Es difícil discernir qué es lo fundamental para que se hayan disparado las expectativas del PSC ante esas elecciones del 14F, apellidadas con la coletilla de “sisehacen”. Ya veremos que nos dicen a finales de semana, según les convenga a los señores de la plaza Sant Jaume: en todo caso, si se puede ir a trabajar, creo que se podría ir a votar. Prolongar esta situación parece un desatino. Ante el hartazgo de la incompetencia indepe al frente del Govern, cualquier cara nueva puede suscitar entusiasmo, superada ya la etapa de Miquel Iceta. Quizá, también, quede como refugio la esperanza de que el todavía ministro de Sanidad, Salvador Illa, haga honor a su nombre y Cataluña deje de ser su apellido.
Van lloviendo encuestas para gustos diversos. Es lo que hay. Si bien todo apunta a que el gran vencedor de esas futuras elecciones puede ser la abstención. Una abstención muy transversal que recoja la frustración independentista, la falta de esperanza de quienes no lo son y el cansancio general. Ya veremos cómo afecta a ERC y JxCat la indefinición en muchas cosas, la creación de alarmismo innecesario, los vaivenes con medidas equívocas hacia un lado u otro, el olvido de defender la economía del país, los horarios de la restauración, la imprevisión en la administración de la vacuna… Da la sensación de que quienes controlan la Generalitat estuviesen en un casino jugando a la ruleta: ir perdiendo y seguir apostando, a ver si llega un golpe de suerte que se desvanece y acaba siendo una inmensa ruina.
Admitamos que la candidatura de Salvador Illa ha activado muchas voluntades políticamente huérfanas, incluida la de quien suscribe, oscilantes entre quedarse en casa o votar en blanco, faltas de una alternativa que fuese más allá de lo que representaba en la izquierda catalana Miquel Iceta, agradable de trato, culto y buen conversador. Es más, para que todos estemos tranquilos, lejos de hacerle ministro --¿a santo de qué?--, por ejemplo, se le podría nombrar embajador ante la Santa Sede, como hizo José Luis Rodríguez Zapatero con Francisco Vázquez, exalcalde de La Coruña. Sería la mejor forma de no tener que escuchar sus ocurrencias, perdidas en los silencios de los confesionarios del Vaticano y acalladas por el frufrú de las sotanas. Nos ahorraríamos, entre otras cosas, eso de que “Illa es una buena opción de futuro si no gana ahora”, dicho el mismo día en que el ministro afirmaba que “todos somos responsables de lo que ha pasado en Cataluña en estos años”. ¿Es posible mayor sinsentido para recibir a un candidato? ¿O acaso es que ya tenía sus carteles preparados para la campaña y se los comerá con patatas?

# Objetivo planteado 1:
¿Puedes reescribir las entradas desde la línea que contiene "This screenshot has height=659, width=1289." hasta el final de las entradas, sustituyendo "title bar" por "header bar" y sin cambiar nada más?
El texto y las entradas no guardan ninguna relación entre sí.

# Datos del conjunto:
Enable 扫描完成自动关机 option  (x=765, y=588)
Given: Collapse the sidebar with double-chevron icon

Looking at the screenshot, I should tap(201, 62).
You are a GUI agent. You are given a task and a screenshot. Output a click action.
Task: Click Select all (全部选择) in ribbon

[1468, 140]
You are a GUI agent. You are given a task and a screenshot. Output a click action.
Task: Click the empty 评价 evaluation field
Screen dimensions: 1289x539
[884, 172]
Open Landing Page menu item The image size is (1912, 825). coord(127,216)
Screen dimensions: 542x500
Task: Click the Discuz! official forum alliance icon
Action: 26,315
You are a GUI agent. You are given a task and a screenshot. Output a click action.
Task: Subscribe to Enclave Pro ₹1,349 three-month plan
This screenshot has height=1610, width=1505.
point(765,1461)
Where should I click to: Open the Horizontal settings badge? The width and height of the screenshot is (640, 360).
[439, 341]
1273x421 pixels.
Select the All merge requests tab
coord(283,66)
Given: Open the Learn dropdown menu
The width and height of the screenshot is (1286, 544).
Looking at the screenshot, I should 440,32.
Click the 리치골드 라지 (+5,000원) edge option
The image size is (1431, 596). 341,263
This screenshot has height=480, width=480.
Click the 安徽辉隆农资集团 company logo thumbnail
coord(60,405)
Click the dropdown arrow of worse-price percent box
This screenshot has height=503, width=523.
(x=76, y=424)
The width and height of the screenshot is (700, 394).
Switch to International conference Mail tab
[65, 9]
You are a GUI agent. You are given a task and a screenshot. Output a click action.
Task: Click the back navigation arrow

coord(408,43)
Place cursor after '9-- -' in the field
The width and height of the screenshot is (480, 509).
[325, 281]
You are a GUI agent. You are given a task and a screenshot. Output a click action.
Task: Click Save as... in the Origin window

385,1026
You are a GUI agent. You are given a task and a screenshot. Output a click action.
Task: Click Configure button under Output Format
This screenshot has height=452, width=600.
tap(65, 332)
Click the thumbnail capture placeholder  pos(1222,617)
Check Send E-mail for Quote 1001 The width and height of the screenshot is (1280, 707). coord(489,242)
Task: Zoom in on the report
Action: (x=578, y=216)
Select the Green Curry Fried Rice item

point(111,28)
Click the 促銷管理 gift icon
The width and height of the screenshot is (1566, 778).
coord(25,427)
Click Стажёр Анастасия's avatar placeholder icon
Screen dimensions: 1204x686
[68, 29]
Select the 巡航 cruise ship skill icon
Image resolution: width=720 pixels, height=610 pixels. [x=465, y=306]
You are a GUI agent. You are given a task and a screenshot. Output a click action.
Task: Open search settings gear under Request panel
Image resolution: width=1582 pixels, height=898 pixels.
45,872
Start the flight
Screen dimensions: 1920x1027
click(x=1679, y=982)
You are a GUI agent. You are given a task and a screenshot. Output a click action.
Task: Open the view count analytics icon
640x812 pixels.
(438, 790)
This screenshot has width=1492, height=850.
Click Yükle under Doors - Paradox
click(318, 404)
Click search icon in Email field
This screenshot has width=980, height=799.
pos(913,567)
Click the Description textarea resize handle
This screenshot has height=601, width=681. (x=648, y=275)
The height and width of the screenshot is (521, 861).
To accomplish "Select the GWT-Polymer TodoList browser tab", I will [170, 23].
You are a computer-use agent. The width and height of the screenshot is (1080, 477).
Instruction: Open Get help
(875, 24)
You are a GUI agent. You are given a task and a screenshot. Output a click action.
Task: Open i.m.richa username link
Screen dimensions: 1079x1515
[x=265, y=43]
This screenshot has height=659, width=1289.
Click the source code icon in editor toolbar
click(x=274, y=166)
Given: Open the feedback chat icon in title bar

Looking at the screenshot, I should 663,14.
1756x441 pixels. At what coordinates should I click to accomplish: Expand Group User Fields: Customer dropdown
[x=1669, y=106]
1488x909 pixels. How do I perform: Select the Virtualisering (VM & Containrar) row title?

# Objetivo planteado 2:
¿Podrías retomar el artículo sobre las elecciones catalanas del 14F y continuarlo a partir de su última frase?

# Resultado del ejercicio 1:
This screenshot has height=659, width=1289.
Click the source code icon in editor toolbar
click(x=274, y=166)
Given: Open the feedback chat icon in header bar

Looking at the screenshot, I should 663,14.
1756x441 pixels. At what coordinates should I click to accomplish: Expand Group User Fields: Customer dropdown
[x=1669, y=106]
1488x909 pixels. How do I perform: Select the Virtualisering (VM & Containrar) row title?

# Resultado del ejercicio 2:
Me permito insistir en la indignación: ¡no, la culpa no es de todos! ¡De algunos, mucho más que de otros! No me siento responsable, para nada, de una democracia desnaturalizada por el intento de reventarla desde dentro, vulnerando cualquier principio de institucionalidad. A estas alturas de la película y visto lo visto, uno ya se conforma con pocas cosas. Sin embargo, hay algo que me resulta ineludible: no insultar a la inteligencia de muchos ciudadanos y particularmente a la mía. Un servidor nada tiene que ver con lo que pasó en Cataluña en los últimos años: no quemé contenedores, ni participé en el escrache a la consejería de Economía en Rambla de Cataluña, ni en el asedio al Parlament, jamás pensé que la República catalana fuera solución alguna, ni estuve en aquella sesión infausta en la que se proclamó la incompetencia… ¡NO, al menos yo, NO¡ Así que, por favor, no me metan en ese saco, por más que al hipotético buenismo y los intereses políticos personales de El Señor de la Moncloa puedan convenir.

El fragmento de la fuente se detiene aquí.